Zac seems to be your typical ex-squaddie, big, bluff, always got a joke, no truck with hippies and peace women. His mantra is: “There are three ways, the right way, the wrong way – and the Army way.”
His security company has a bit of an odd gig, protecting an archaeological site near Stonehenge where a Bronze Age skeleton has been found beneath a demolished bungalow. It’s big news and the archaeologists – always desperate for funding to keep their digs going – have given the skeleton a name and are hoping to get a publicity boost with the imminent summer solstice and the 2012 Olympics.
Then Zac meets an old friend from Army days, tanned and talking with a mid-Atlantic accent, pushing some New Age stuff and waving a lot of money around.
Once upon a time, back in their soldiering days, Zac won a little clay figure off Gary in a game of poker. It’s a fake, a copy of a little Minoan snake dancer. But now, with the discovery of this skeleton – which has a “snake” carving on a bone – the little dancer may be more important than Zac knows.
It’s a fascinating and unusual new play, by Boiling Kettle’s founder and writer Sian Williams, and directed by Anne Pearson. It’s described as a comedy, but there’s quite a dark side to it.
Are the hippies going to steal the skeleton? Why won’t Dennis the ambitious Scottish archaeologist listen to Zac’s warnings about inadequate fencing around the site? Is Zac being set up? Who is setting him up? Why does he have such terrible nightmares? Can he keep this job so that he can buy his daughter a pony for Christmas? And what is the real truth about the skeleton?

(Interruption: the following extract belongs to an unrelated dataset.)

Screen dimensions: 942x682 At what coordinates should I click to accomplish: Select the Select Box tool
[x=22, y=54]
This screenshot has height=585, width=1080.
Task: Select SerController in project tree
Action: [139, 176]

Defender of the Dead takes us in so many directions we don’t know where we will end up – and nor does Zac. In a terrific, multi-faceted, many-voiced performance, the Bridgwater-based actor and storyteller Eltjo De Vries embodies the former NCO who is haunted by events in Bosnia, but also brings to life the neurotic chain-smoking archaeologist Dr Celia, Scottish Dennis, fast-talking Gary and Zac’s worried wife Maria.
It is often very funny; but there are passages which pull you up sharply – memories of the civil war in the Balkans, a shocking burst of gunfire in the midnight darkness of Salisbury Plain.

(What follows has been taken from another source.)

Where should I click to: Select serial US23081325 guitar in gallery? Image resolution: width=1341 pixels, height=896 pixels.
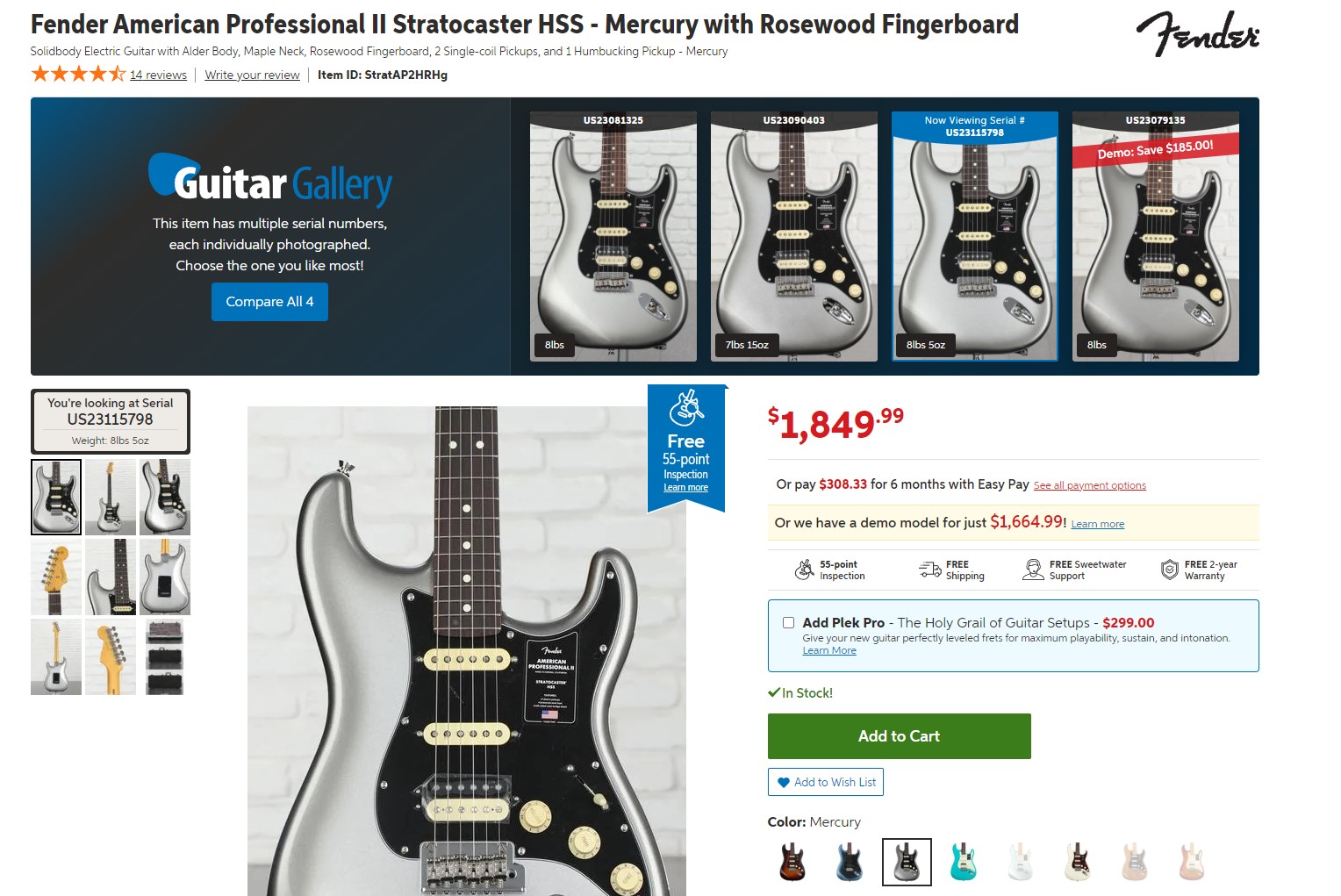click(613, 236)
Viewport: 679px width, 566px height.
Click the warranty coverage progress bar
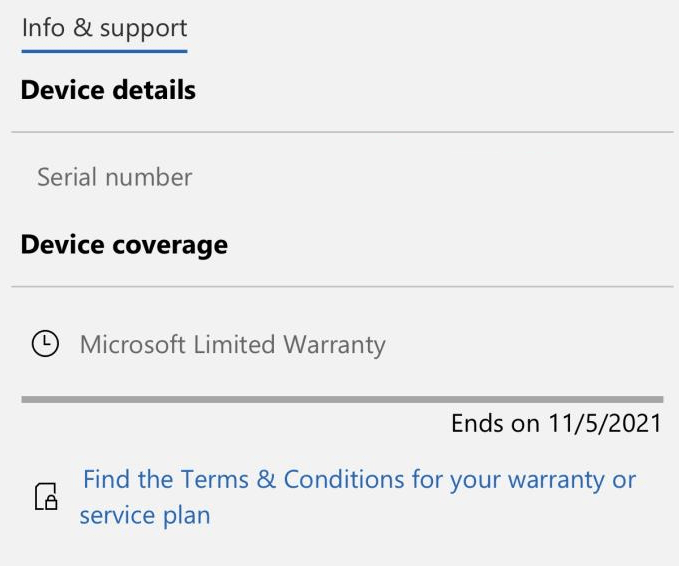[341, 399]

It is a fascinating play which challenges a lot of assumptions about how we deal with our fears or hide our nightmares from the people we love. It is very funny about the machinations of the archaeologists and the way heritage and religion can be subborned for commercial gain.

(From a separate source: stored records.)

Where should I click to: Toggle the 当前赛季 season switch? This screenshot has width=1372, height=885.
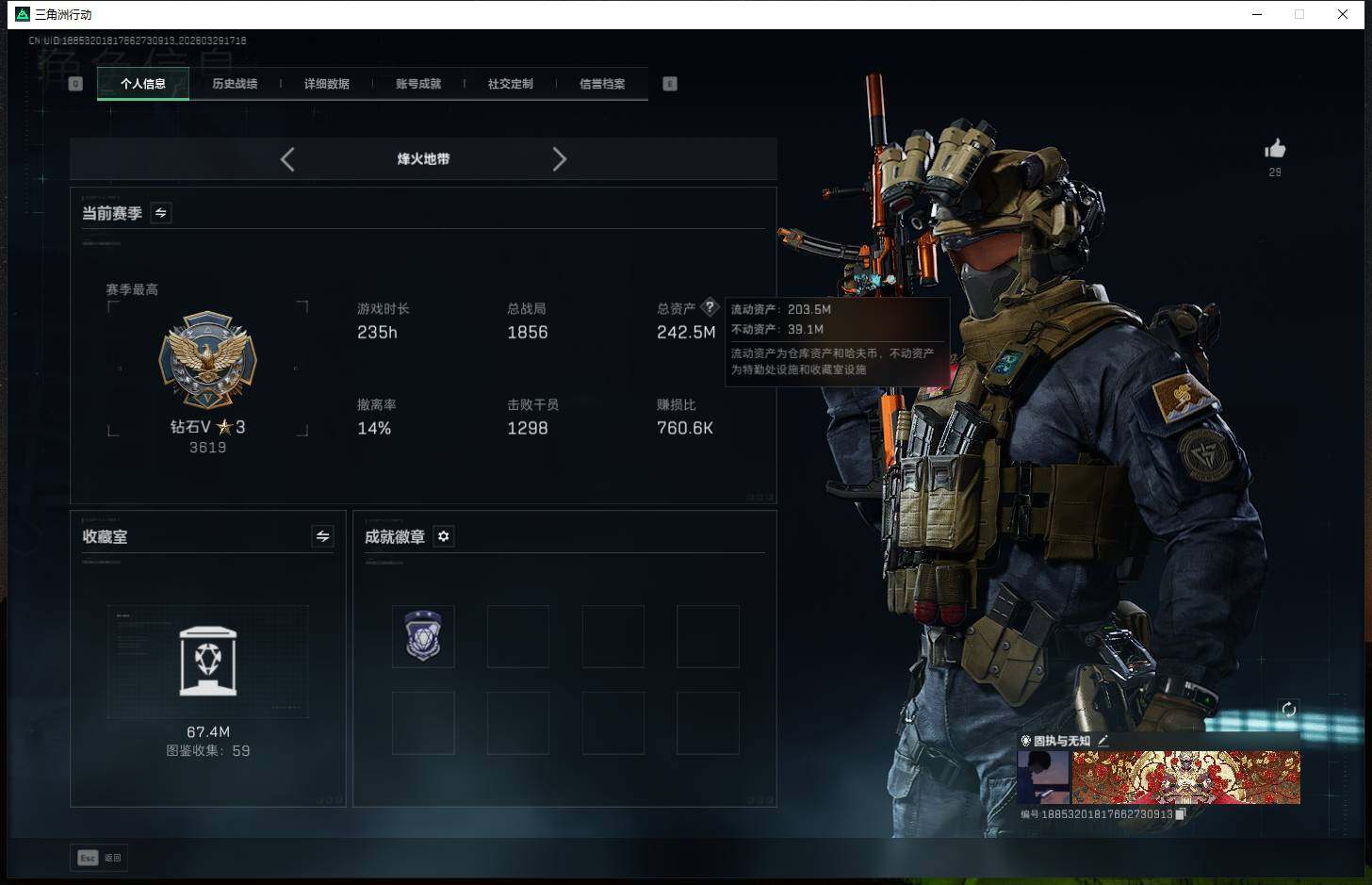161,213
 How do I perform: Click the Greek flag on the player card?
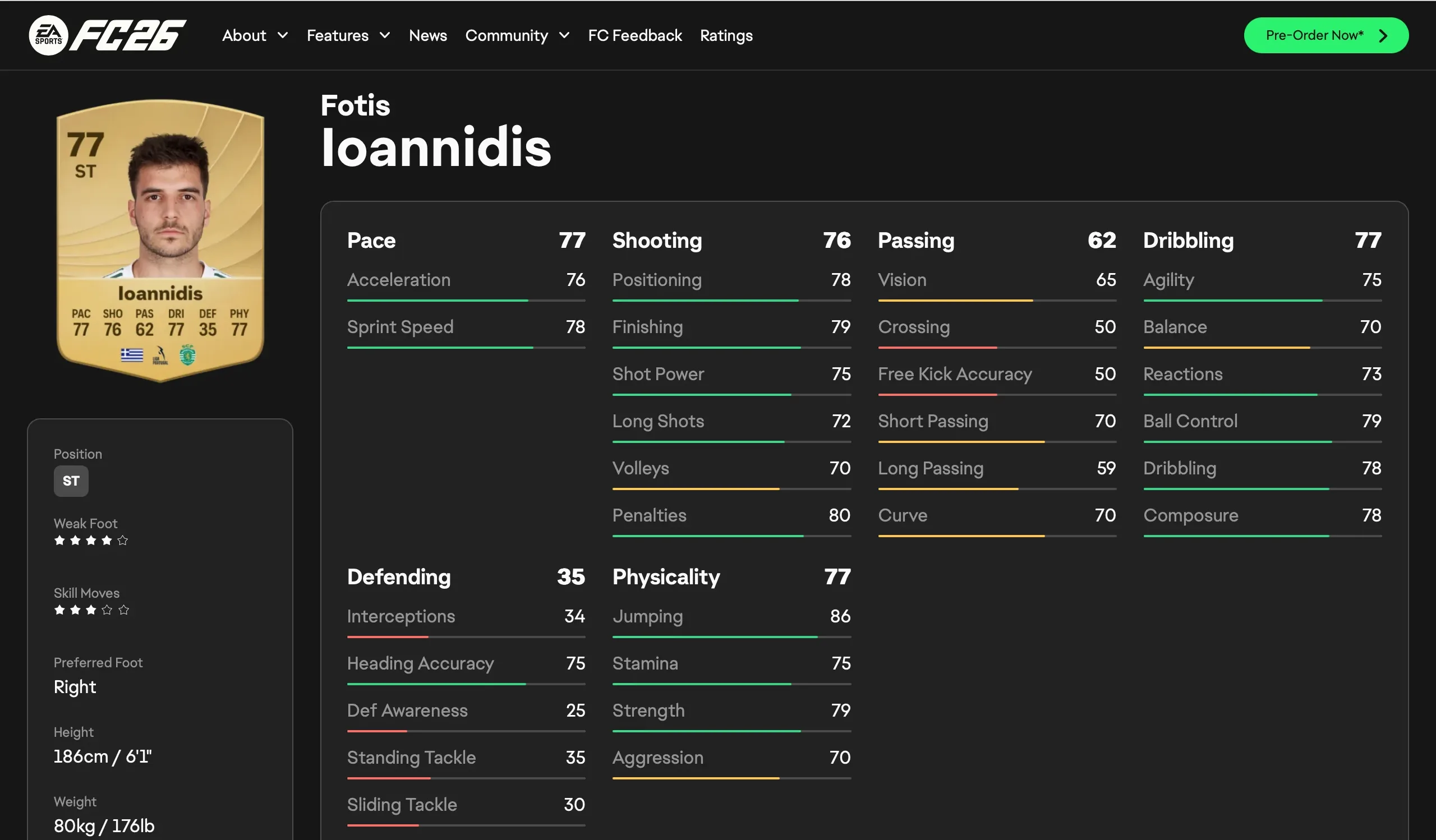(x=132, y=355)
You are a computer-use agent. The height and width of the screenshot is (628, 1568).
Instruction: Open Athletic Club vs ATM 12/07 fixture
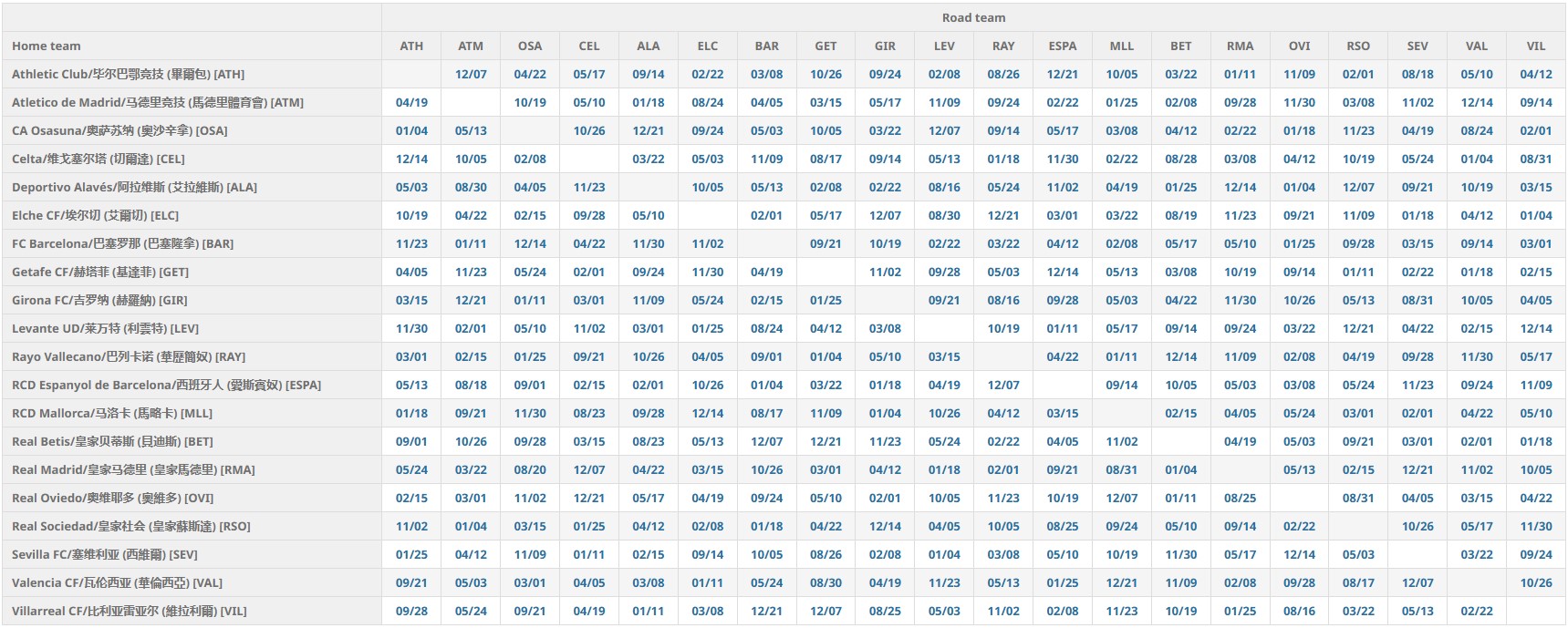pos(471,74)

Defender of the Dead is now on tour, including dates for Artsreach in Dorset and Take Art in Somerset – 30th September at Stourton Caundle village hall, 1st October at Stockland Victory Hall in East Devon, 8th October at Kilmersdon village hall on the Mendips, 15th October at Wanstrow village hall, 21st October and Newton and Noss village hall in South Devon, 29th October at Luxborough village hall in West Somerset, 11th November at Long Ashton village hall near Bristol, 12th November at the Tin Church, Brokerswood near Frome, 18th November at North Wootton village hall on the Mendips, 19th November at Ashbrittle village hall (Take Art), 25th November at Tarrant Gunville village hall (Artsreach) and 26th November at Shipton Gorge hall (Artsreach).